Targeted liposomes under clinical trials

Immunoliposomes are one of the pioneer examples used in clinical trials and they have had the greatest impact especially in cancer treatment to date. Although there are some drawbacks for immunoliposome-based drug delivery systems in clinical development, prospects of further clinical acceptance of them are gradually evaluated by newer approaches (Basavaraj and Betageri 2014, Eloy et al. 2014). Examples of ligand-targeted nanoliposome formulations undergoing clinical evaluation were presented briefly in Table 4.

Table 4. Examples of ligand-targeted nanoliposome formulations undergoing clinical evaluation (Goodall et al. 2015, van der Meel et al. 2013).

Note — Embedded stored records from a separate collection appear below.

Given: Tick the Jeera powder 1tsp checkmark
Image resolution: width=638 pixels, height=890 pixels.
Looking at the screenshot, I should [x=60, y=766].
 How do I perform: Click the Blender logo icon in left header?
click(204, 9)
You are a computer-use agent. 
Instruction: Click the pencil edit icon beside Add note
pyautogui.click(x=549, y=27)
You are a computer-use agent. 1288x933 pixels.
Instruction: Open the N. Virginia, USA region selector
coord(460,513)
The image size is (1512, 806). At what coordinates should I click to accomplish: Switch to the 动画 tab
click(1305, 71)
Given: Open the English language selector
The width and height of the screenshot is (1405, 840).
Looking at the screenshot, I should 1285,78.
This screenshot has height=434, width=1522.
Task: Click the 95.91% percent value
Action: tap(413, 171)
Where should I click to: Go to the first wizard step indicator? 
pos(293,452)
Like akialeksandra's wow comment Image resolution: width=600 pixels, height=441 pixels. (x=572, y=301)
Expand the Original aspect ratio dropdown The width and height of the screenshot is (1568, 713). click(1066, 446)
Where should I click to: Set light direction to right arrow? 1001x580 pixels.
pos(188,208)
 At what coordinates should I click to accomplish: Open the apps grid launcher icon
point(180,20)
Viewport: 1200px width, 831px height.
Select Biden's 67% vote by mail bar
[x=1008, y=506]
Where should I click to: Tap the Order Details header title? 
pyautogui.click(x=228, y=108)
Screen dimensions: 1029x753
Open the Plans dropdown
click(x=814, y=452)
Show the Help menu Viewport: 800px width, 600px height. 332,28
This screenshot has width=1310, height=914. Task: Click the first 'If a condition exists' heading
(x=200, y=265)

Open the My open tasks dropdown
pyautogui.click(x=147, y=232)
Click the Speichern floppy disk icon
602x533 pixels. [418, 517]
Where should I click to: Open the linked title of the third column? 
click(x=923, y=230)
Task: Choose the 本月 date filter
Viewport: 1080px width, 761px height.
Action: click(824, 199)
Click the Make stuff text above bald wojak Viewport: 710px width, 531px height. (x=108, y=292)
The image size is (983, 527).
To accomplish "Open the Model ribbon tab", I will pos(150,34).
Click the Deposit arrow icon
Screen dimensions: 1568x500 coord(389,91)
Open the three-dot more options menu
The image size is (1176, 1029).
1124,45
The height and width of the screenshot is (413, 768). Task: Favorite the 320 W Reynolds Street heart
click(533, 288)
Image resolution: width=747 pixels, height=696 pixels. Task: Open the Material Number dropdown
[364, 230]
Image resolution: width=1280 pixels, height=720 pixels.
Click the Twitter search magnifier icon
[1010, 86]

Ligand	Product name	Bioactive compound	Type of drug	Clinical indication	Phase
Antitransferrin receptor scFv	SGT-53	p53 gene	Nucleic acid	Solid tumors	Phase II
Antibody fragment (Fab′)	Anti-EGFR ILs-DOX	Doxorubicin	Chemical	Solid tumors	Phase I
Single domain antibody (dAb) fragment (VH)	Lipovaxin-MM	Melanoma antigens + IFNγ	Proteins	Melanoma vaccine	Phase I
Transferrin	MBP-426	Oxaliplatin	Chemical	Gastroesophageal adenocarcinoma	Phase II
Antibody fragment (scFv)	MM-302	Doxorubicin	Chemical	Breast cancer	Phase I
Antibody fragment (scFv)	SGT-94	RB94 plasmid DNA	Nucleic acid	Solid tumor	Phase I

Conclusions

Highly standard approaches in pharmacology have been achieved via current progressions in the field of liposomal drug delivery systems. Targeted liposomal formulations for highly potent drugs present an ideal strategy to overcome potent therapeutics barriers such as off-target distribution and lack of efficacy. Feasibility of novel therapeutic concepts with desired attributes have been provided via substantial improvements in liposomal-based delivery system’s preclinical studies. Continual advances in application of targeted liposomal delivery systems for novel potent therapeutics point to the need for consideration of penetration and localization of sufficient drug content to modify therapeutic impacts. Therefore, with new targets and drugs being evaluated, necessity for improving drug stability and exposure besides drug accumulation enhancement in the target tissue is expanding. In this context, advance in the design of novel-directed liposomal delivery platform facilitates fast and effective therapeutic response and led to further improvement in liposome’s future clinical applications concept for potent drug, protein, and gene carriers. In the near future with new targets and drugs being evaluated, the applications of directed liposomes will undergo a growth; however, practical and affordable application of them are still remained a challenge in late-stage clinical trials.

Disclosure statement

The authors report no conflicts of interest. The authors alone are responsible for the content and writing of this article.